Опытом стран поделились Давид Данко (Венгрия) — о подходах к финансированию орфанных препаратов в Европе; Фредерико Саллум (Бразилия) — о роли RWD в снижении неопределённости при ОТЗ; Полина Алексеевна Мухортова (ФГБУ «ЦЭККМП» Минздрава России) — о разработке параметров оценки состояния детей, получающих терапию за счёт фонда «Круг добра». На данный момент разработаны параметры для 67 заболеваний, всего — 257 параметров. В пилотном проекте по трём заболеваниям (муковисцидоз, СМА, миодистрофия Дюшенна) данные поступили из 51 субъекта РФ; более чем у 70% пациентов удалось оценить терапию по критериям.

Системы стран Содружества представили Адлет Берикболович Табаров (Казахстан), Аида Аширалиевна Зурдинова (Кыргызстан), Лариса Николаевна Гавриленко (Беларусь) и Альберт Мушегович Мартиросян (Армения).
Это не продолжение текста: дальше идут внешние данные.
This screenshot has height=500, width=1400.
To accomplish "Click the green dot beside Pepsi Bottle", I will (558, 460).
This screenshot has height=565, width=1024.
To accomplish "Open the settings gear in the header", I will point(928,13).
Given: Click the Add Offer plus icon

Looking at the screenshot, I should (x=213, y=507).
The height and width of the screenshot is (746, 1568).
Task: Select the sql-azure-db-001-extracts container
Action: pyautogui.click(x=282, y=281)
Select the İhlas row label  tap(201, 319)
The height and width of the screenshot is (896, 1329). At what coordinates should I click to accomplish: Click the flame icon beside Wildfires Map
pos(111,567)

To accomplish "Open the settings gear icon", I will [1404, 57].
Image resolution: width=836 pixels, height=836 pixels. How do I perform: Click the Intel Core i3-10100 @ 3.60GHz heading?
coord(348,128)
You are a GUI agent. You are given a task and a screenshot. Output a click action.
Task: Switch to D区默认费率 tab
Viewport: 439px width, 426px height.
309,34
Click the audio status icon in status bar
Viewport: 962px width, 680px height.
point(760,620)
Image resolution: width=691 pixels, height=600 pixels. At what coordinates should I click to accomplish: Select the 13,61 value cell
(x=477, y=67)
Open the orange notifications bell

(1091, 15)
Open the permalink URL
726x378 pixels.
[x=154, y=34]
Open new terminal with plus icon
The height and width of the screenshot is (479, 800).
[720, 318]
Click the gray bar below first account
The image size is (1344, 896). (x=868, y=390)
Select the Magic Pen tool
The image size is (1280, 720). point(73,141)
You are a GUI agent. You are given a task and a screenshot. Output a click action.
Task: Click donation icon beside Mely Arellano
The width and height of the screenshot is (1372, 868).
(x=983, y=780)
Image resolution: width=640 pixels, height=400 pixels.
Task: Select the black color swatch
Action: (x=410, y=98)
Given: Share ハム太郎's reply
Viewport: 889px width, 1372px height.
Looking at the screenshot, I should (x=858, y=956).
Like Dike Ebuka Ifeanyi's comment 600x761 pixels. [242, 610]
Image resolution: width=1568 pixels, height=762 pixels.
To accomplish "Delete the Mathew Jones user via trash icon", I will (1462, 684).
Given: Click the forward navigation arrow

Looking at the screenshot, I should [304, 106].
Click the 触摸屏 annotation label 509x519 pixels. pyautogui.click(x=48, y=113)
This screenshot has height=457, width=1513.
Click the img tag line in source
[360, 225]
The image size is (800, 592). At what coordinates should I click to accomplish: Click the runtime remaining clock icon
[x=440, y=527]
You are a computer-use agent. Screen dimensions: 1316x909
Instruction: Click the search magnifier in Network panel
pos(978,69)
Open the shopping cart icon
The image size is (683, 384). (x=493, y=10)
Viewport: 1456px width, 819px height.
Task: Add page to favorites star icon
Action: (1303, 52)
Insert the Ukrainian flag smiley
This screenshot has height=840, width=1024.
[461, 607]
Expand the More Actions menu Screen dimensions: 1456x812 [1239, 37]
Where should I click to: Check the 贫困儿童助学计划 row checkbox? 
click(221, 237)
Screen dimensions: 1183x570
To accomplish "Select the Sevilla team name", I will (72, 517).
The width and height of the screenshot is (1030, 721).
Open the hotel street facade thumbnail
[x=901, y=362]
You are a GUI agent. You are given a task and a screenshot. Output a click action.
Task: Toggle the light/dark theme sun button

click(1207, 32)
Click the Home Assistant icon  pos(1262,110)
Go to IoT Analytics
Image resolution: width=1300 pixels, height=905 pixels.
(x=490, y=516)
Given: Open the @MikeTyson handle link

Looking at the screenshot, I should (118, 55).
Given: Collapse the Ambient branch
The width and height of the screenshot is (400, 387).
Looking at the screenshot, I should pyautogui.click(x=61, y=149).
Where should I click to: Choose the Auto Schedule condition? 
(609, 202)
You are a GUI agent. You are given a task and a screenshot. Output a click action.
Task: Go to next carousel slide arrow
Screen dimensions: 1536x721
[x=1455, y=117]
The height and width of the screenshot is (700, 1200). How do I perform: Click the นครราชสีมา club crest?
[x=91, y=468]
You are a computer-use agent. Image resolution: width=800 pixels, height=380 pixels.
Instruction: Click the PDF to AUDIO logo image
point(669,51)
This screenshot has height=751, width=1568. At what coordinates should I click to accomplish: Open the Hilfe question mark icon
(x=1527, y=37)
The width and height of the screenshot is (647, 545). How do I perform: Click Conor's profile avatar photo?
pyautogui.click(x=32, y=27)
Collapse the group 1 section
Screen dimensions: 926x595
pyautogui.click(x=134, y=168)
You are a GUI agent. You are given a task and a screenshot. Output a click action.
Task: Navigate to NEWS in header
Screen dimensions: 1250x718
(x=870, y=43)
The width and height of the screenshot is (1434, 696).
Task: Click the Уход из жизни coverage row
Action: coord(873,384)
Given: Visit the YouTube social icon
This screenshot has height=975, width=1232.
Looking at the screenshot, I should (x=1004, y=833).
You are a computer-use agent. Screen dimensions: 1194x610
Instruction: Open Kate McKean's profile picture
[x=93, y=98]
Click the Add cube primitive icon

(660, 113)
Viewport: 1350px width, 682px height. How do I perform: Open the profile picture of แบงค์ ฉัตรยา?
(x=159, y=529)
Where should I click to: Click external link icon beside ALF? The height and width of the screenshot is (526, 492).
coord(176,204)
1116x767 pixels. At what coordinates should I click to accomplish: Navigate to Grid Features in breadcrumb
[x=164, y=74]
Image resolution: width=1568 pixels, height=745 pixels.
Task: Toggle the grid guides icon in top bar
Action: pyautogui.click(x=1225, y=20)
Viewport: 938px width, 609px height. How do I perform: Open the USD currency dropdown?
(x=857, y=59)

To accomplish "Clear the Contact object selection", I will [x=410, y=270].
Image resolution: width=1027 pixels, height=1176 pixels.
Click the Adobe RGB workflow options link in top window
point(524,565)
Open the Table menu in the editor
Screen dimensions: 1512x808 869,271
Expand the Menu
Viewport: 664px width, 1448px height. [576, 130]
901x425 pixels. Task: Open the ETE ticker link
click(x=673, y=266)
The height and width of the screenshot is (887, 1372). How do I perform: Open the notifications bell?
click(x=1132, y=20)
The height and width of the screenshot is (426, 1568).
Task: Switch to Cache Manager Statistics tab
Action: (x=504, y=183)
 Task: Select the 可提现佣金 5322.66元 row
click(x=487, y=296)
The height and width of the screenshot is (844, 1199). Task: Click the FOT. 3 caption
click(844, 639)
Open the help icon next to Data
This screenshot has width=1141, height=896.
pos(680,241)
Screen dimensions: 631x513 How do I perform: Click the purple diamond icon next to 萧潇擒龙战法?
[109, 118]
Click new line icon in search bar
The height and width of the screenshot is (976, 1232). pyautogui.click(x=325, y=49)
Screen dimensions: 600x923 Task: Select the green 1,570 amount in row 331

Закрытие форума: новый этап работы Орфанного консорциума СНГ

Подводя итоги форума, Нурия Загитовна Мусина обозначила несколько стратегических направлений. В этом году форум вышел за рамки СНГ: к работе присоединились страны БРИКС, MENA и другие партнёры — было представлено более 20 стран. Это создаёт новый масштаб для Консорциума и определяет следующий этап его развития.

Стратегические направления развития Консорциума:

•        Расширение сотрудничества со странами БРИКС и MENA — практическая платформа для разработки, оценки, регистрации и доступа к орфанным препаратам.

•        Методологическая конвергенция: движение к совместной клинической оценке по аналогии с Joint Clinical Assessment в Европейском союзе.

•        Развитие подходов к управляемому доступу (risk-sharing) — необходимое условие для качественного сбора RWD и эффективного лекарственного обеспечения.

•        Поддержка генно-клеточных технологий через нетворкинг и экспертную координацию: соединение академических разработок с потенциальными инвесторами и выстраивание международного сотрудничества.

•        Health Policy и международное сотрудничество — основная стратегическая ниша Консорциума при сохранении клинического направления как платформы для нетворкинга.